> _Task requirements_
In the data below, count every line that holds the string "label" and reply with the number alone.

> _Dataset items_
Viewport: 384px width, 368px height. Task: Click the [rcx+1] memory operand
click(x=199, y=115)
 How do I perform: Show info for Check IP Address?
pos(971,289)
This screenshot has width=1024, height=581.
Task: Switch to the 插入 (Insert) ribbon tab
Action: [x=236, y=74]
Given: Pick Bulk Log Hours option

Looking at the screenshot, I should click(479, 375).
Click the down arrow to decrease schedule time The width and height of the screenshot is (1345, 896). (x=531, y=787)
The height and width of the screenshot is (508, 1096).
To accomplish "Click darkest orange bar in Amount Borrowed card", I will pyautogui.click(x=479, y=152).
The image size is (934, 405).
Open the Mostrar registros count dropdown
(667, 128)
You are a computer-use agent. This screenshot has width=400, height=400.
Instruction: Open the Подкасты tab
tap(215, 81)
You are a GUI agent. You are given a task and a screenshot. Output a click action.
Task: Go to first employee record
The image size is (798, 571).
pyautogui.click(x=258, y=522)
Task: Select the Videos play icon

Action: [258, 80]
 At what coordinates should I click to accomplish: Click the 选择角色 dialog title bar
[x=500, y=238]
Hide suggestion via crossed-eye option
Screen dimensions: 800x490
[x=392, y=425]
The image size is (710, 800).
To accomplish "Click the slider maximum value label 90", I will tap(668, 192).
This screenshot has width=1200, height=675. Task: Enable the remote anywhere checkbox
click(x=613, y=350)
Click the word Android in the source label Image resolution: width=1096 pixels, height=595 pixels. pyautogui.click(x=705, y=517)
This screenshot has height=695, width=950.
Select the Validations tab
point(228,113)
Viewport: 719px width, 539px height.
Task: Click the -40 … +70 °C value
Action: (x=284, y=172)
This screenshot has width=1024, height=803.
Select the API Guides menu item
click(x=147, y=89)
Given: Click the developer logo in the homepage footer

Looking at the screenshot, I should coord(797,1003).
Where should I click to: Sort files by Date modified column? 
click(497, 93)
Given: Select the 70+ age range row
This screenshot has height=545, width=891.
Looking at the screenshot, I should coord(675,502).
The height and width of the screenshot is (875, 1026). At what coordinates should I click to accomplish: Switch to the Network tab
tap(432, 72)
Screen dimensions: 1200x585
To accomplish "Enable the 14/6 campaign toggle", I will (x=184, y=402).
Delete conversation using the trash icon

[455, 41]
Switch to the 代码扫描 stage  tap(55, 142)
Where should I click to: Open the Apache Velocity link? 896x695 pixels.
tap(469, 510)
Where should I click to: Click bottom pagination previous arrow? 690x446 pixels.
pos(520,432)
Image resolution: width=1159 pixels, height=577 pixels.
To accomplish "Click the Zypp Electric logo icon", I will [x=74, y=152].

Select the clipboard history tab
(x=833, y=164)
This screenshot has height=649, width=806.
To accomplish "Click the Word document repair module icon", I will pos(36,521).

> _Reply_
2